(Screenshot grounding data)
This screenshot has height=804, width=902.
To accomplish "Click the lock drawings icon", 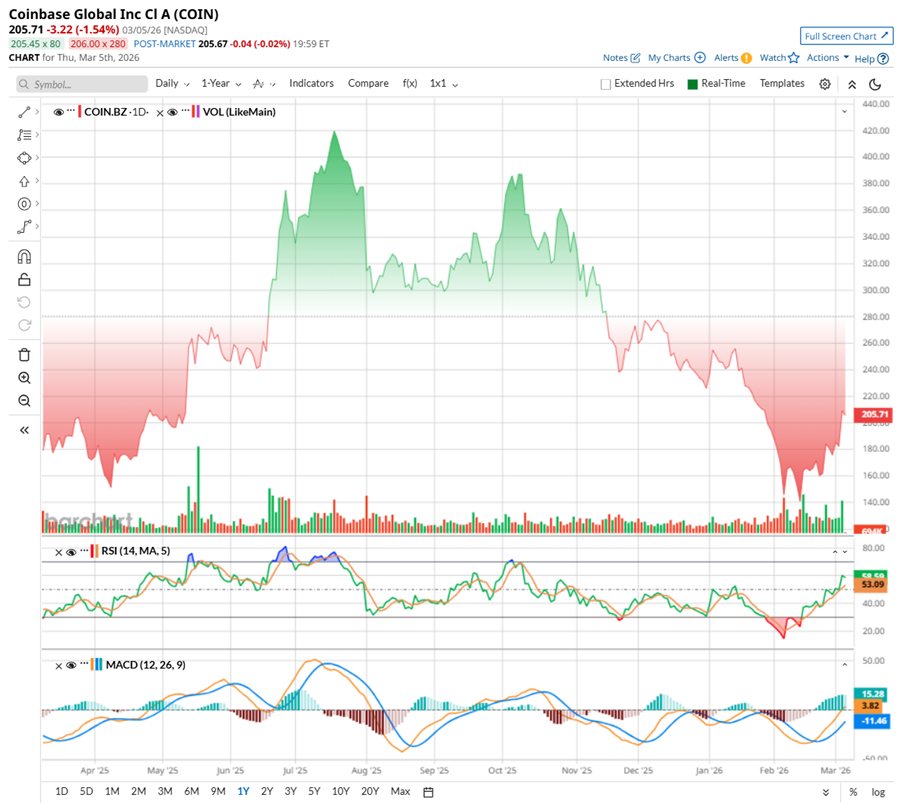I will (x=24, y=280).
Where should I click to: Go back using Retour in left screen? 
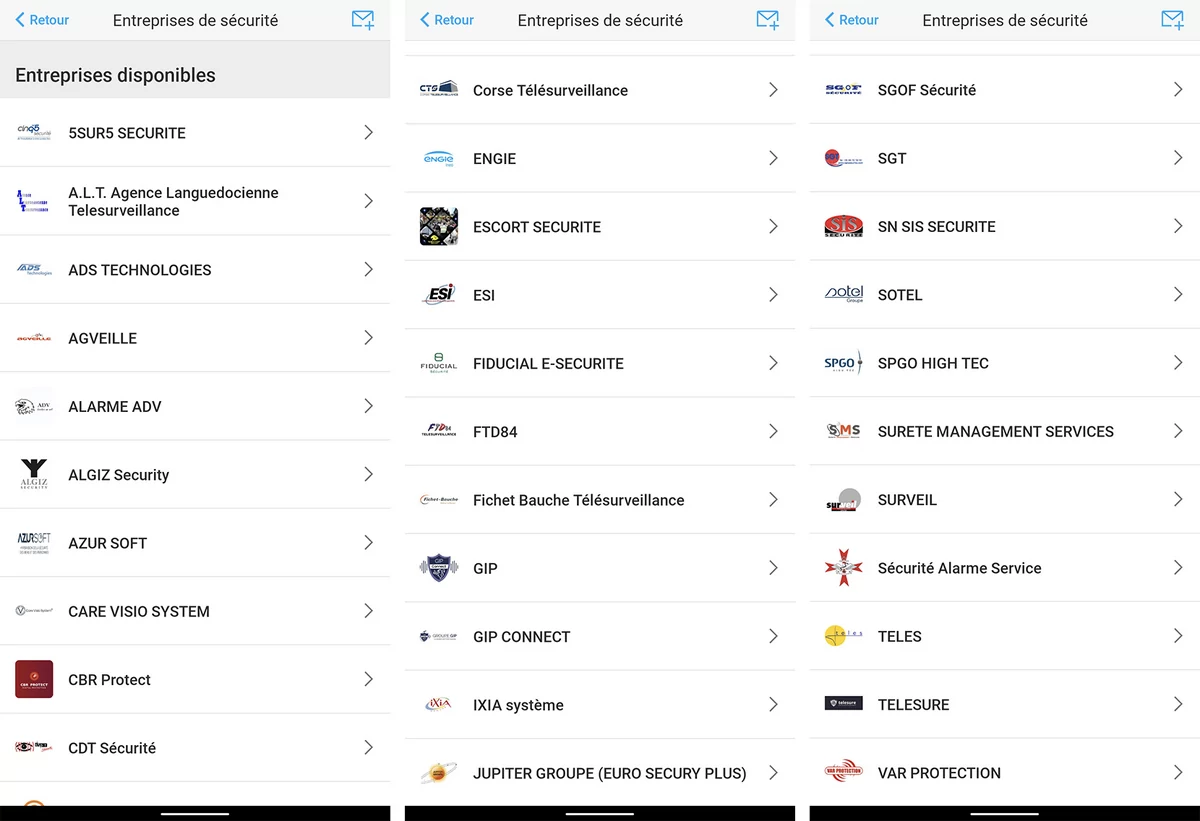pyautogui.click(x=42, y=20)
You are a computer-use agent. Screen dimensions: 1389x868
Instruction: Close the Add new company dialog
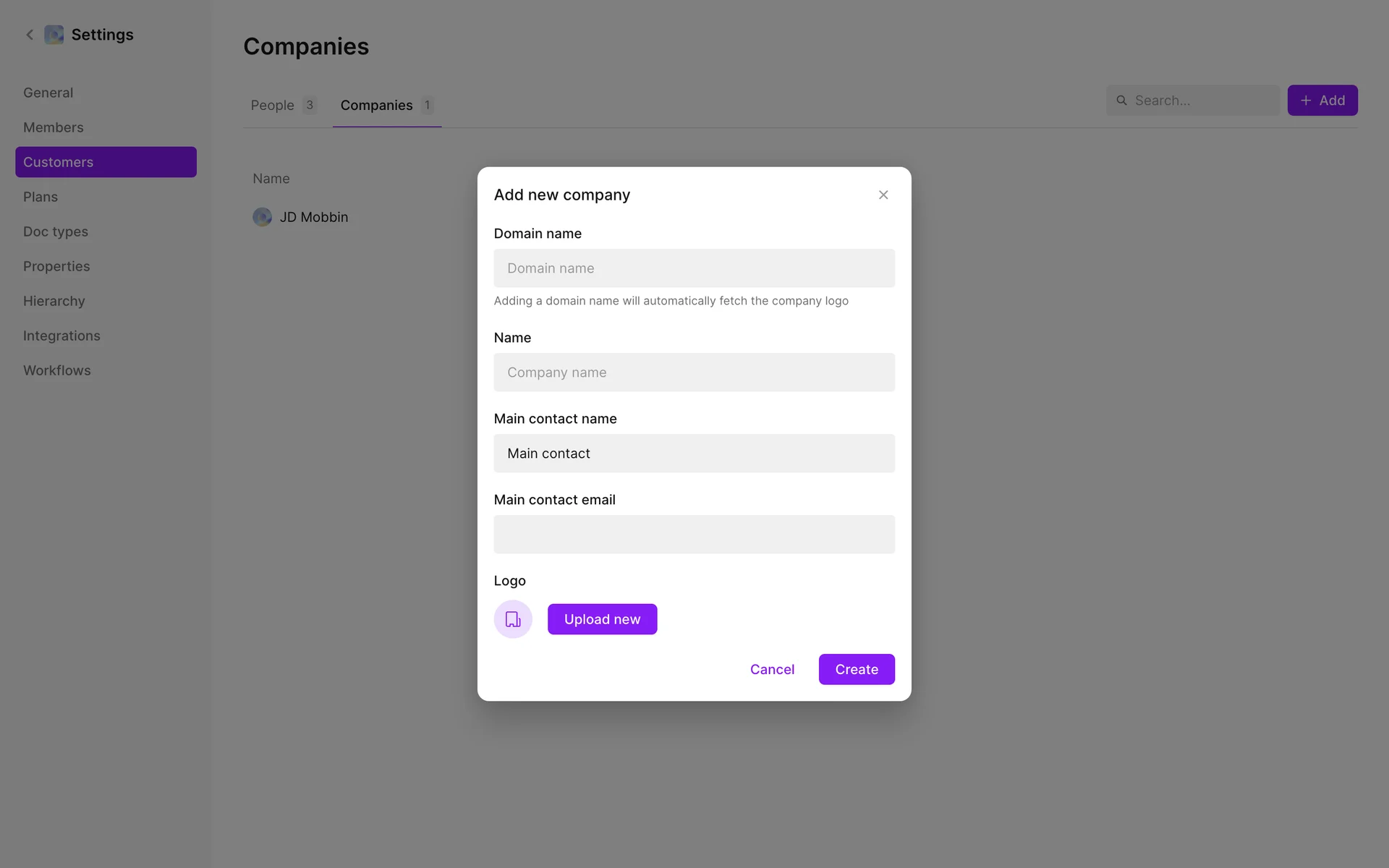pyautogui.click(x=883, y=195)
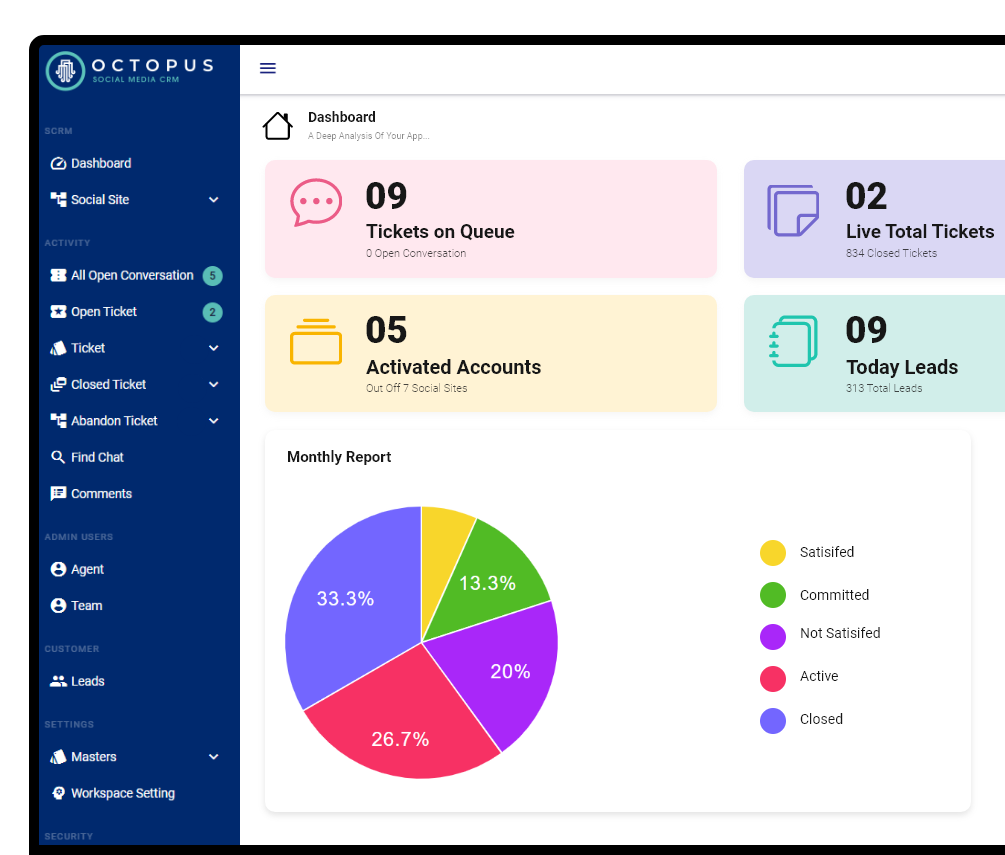Click the Tickets on Queue chat bubble icon

(x=316, y=203)
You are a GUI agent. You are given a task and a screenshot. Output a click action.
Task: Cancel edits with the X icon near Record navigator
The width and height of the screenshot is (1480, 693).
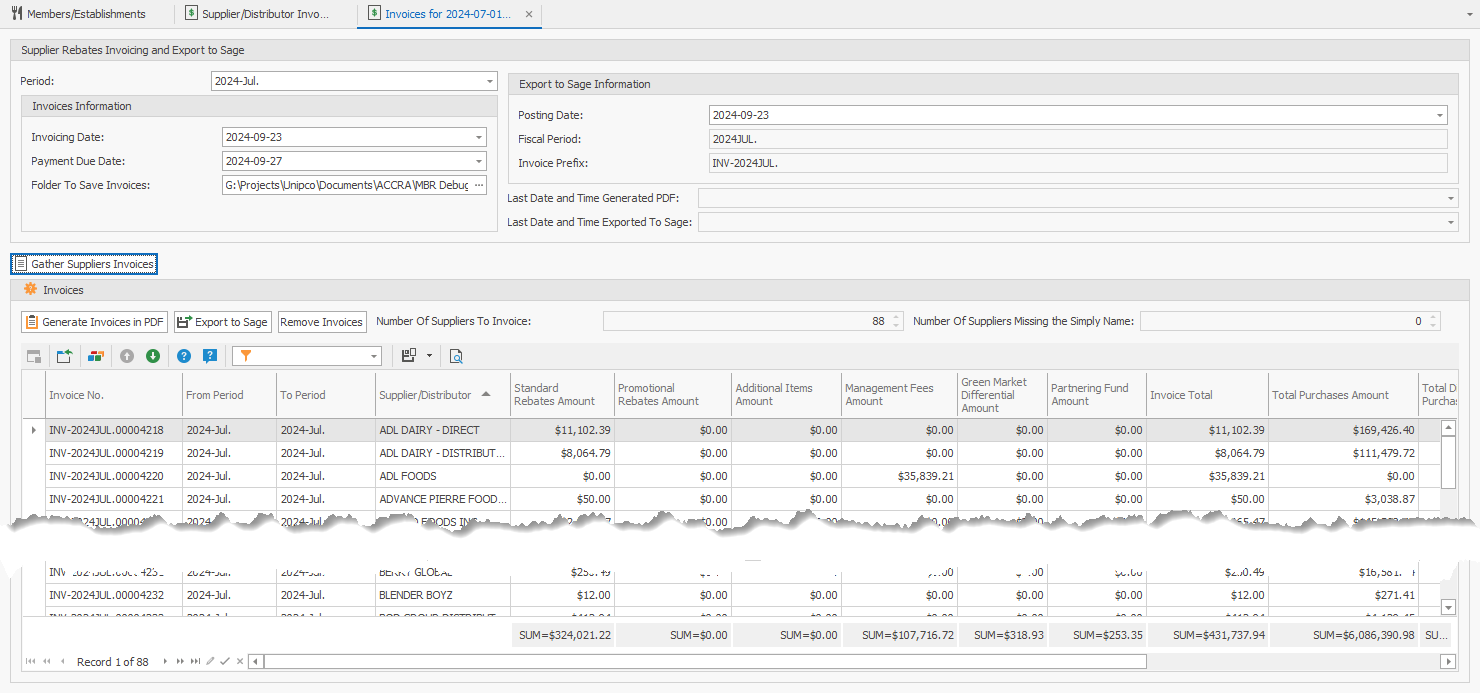pos(239,661)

--- Prompt ---
Once the line containing "Task: Cancel edits" is found, copy it and each line after it through the end of the entries above exactly; nothing else, and no pictures.

--- Reply ---
Task: Cancel edits with the X icon near Record navigator
The width and height of the screenshot is (1480, 693).
pos(239,661)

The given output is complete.